Metió la mano en el bolsillo y sacó un par de golosinas con marcado aspecto oriental. A juzgar por los dibujos de los envoltorios, dátiles e higos eran los ingredientes principales.
– ¿Quieres uno? -ofreció.
Carl dio un suspiro de satisfacción mientras masticaba sentado tras el volante. Aquello estaba de puta madre.
– ¿Qué crees que habrá pasado con el que vivía ahí? -preguntó Assad, señalando los restos del incendio-. Para mí que nada bueno.
Carl hizo un gesto afirmativo y tragó.
– Creo que habrá que mandar a un montón de gente a investigar -replicó-. Si buscan bien, pienso que encontrarán el esqueleto de un tío que habría tenido ochenta años si hubiera estado vivo.
Assad puso los pies sobre el salpicadero.
– Justo lo que pienso yo -corroboró. Luego continuó-. Y ahora ¿qué, Carl?
– No sé. Tendremos que llamar a Klaes Thomasen y preguntarle si habló con los del club de remo y con el guardabosque de Nordskoven. Y después quizá llamar a Karsten Jønsson y pedirle que averigüe si algún radar ha pillado un Mercedes oscuro. Como pillaron el de Isabel y Rakel.
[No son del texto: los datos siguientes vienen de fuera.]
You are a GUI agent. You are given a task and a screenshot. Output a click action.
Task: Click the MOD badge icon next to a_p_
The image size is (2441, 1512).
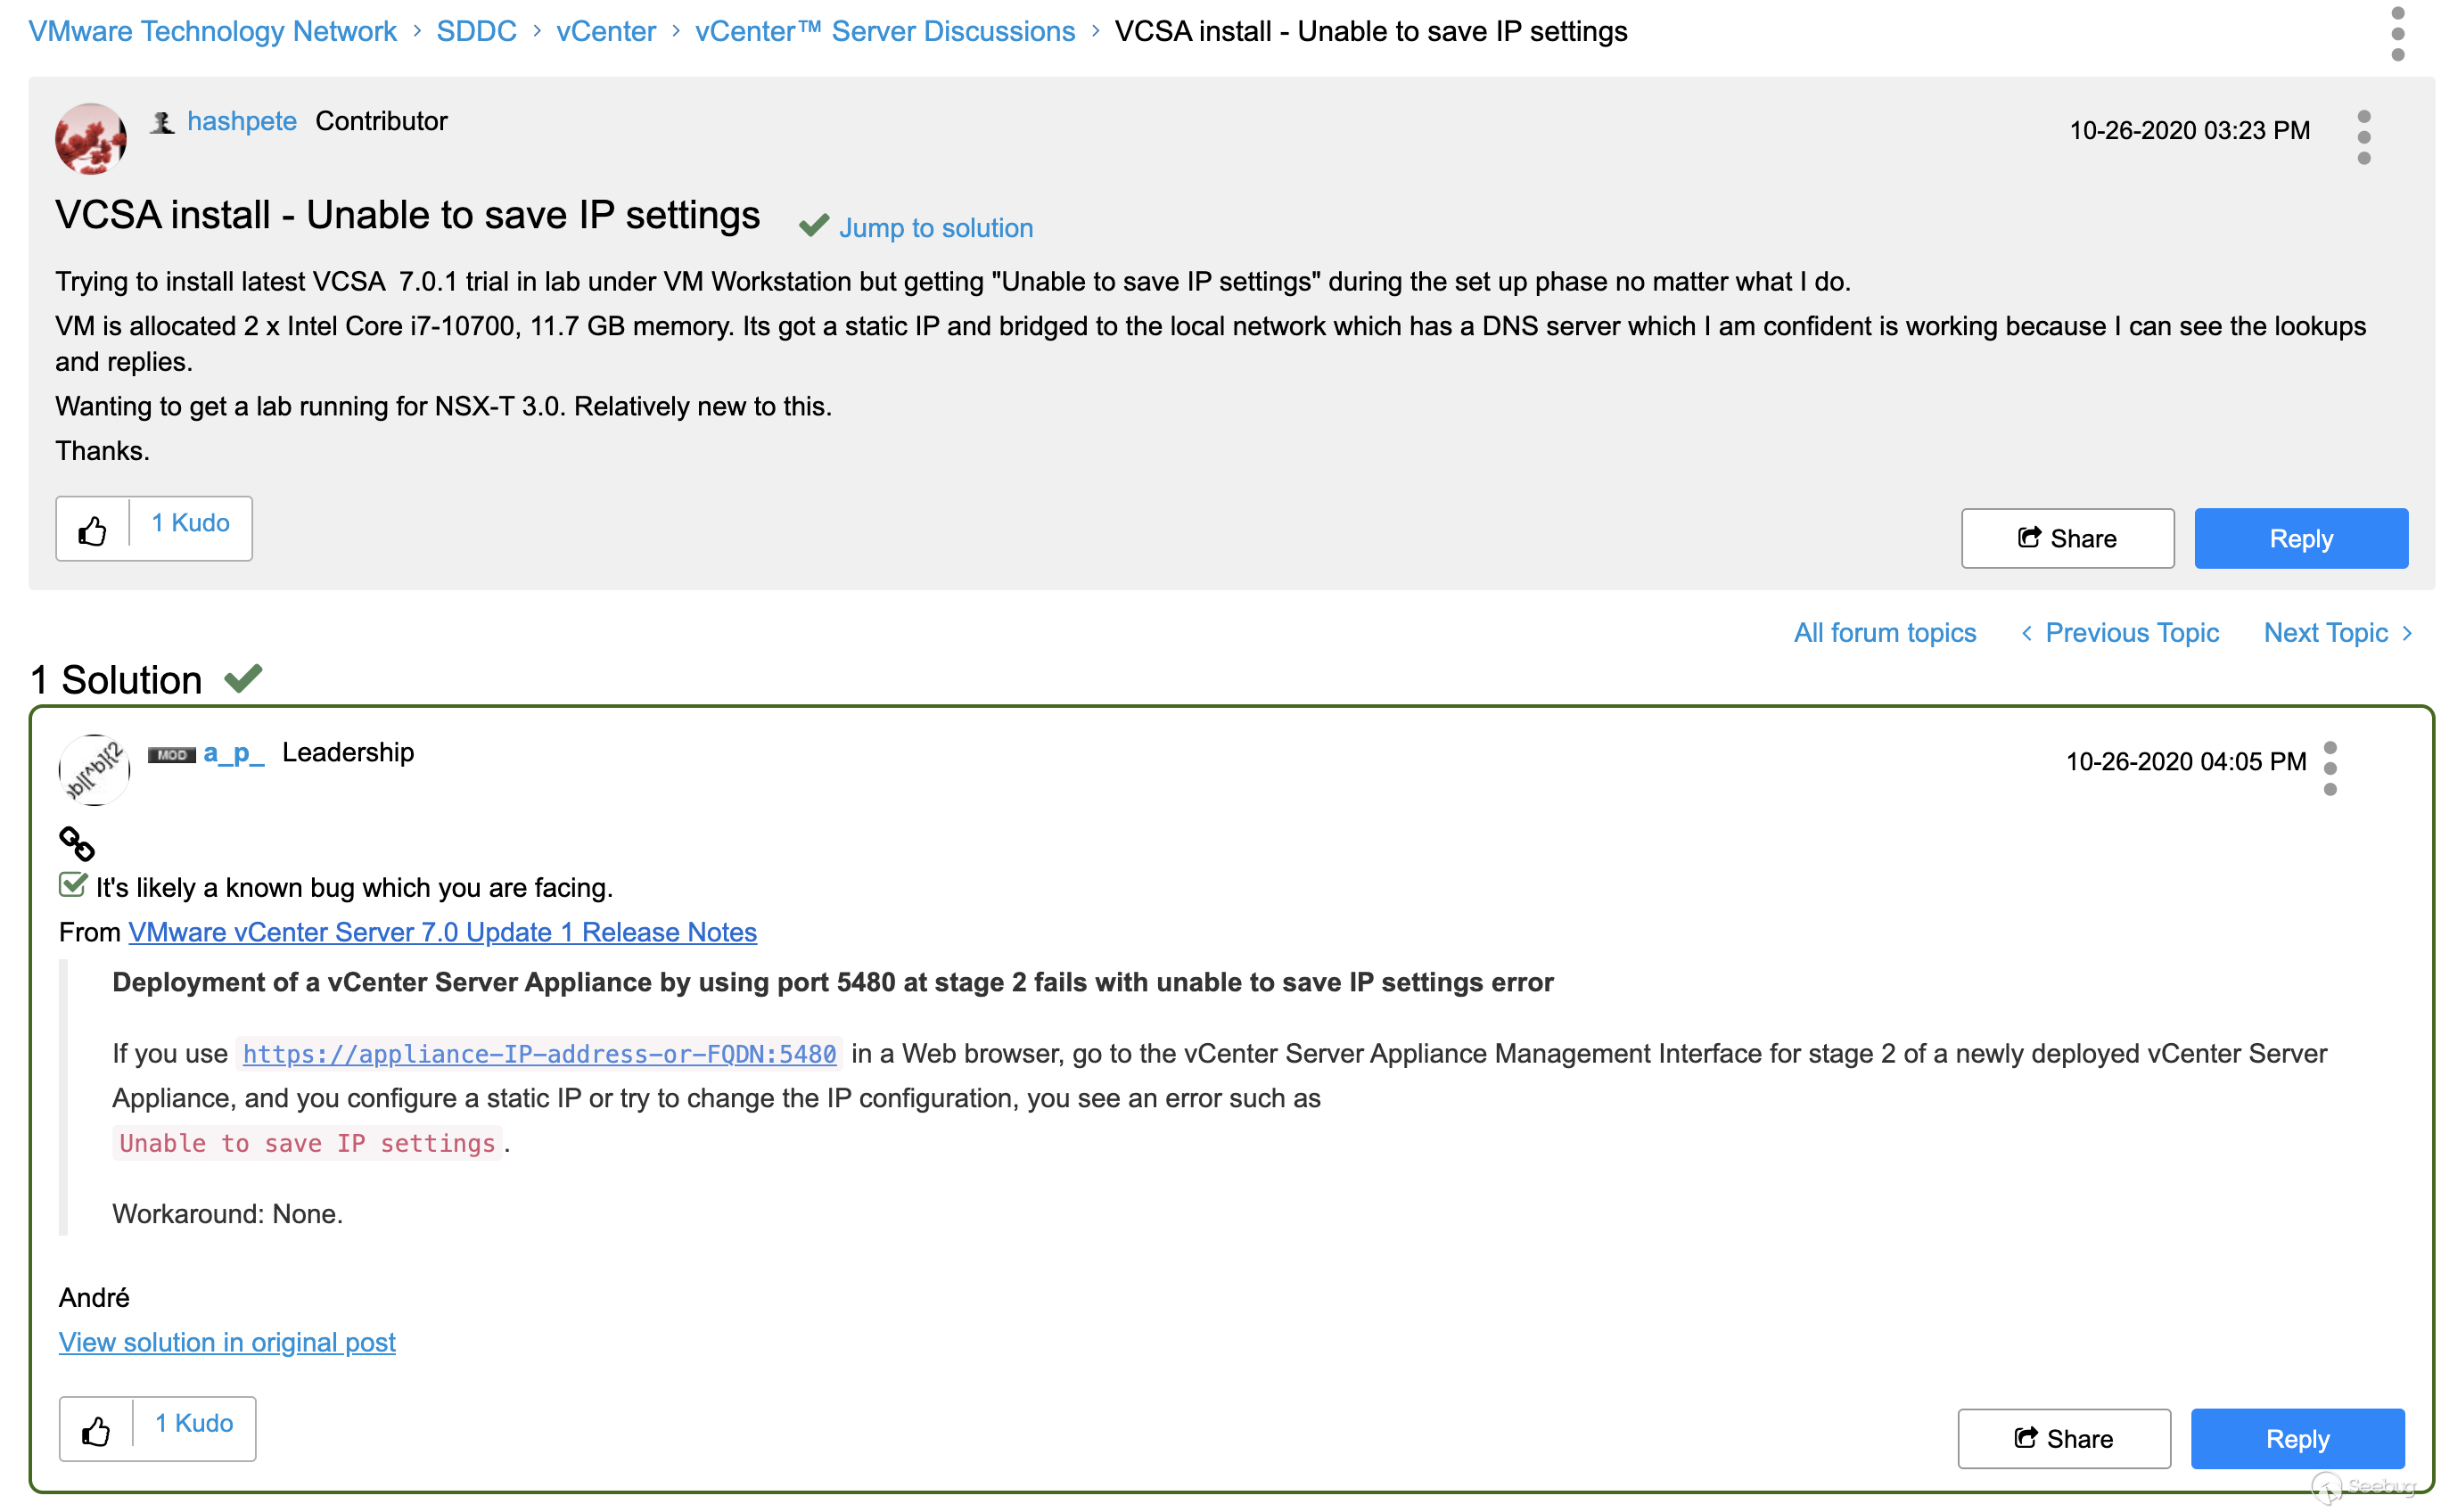click(171, 755)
Assad asintió en silencio.
– Pero, a lo mejor, encuentran el Mercedes por la matrícula. A lo mejor tenemos suerte, aunque Isabel Jønsson no estaba segura del todo.
Carl puso el coche en marcha. Dudaba que fuera a ser tan fácil.
Entonces sonó el móvil.
¿No podía haber llamado medio minuto antes?, pensó, dejando el cambio en punto muerto.
Era Rose, y estaba muy animada.
– He llamado a todas las boleras, y nadie conocía al hombre cuyo retrato hemos enviado.
– ¡Mierda! -soltó Carl.
– ¿Qué pasa? -preguntó Assad, bajando los pies del salpicadero.
– Pero eso no es todo, Carl -continuó Rose-. Por supuesto, no había nadie con ninguno de esos nombres, aparte de Lars Sørensen, de los que había unos cuantos.
– Ya me lo imaginaba.
– Pero he hablado con un tipo listo de Roskilde. Era nuevo allí y ha llamado a uno de los veteranos, que estaba tomándose un trago. Tienen un campeonato esta noche. Creía que el del dibujo podría parecerse a varios de los que conocía; pero se había fijado en otra cosa.
– No me digas. ¿Y era…?
Joder con la tía, era especialista en alargar las cosas.
– Mads Christian Fog, Lars Sørensen, Mikkel Laust, Freddy Brink y Birger Sloth. Casi se muere de la risa al oír los nombres.
– ¿Por qué?
– Pues porque no conocía a esas personas, pero dice que en su equipo, que va a jugar esta noche, había un Lars, un Mikkel y un Birger. De hecho, Lars era él. Y unos años antes hubo también un Freddy que jugaba en otra bolera, pero se hizo viejo. No había ningún Mads Christian, pero bueno. ¿Crees que puede valer para algo?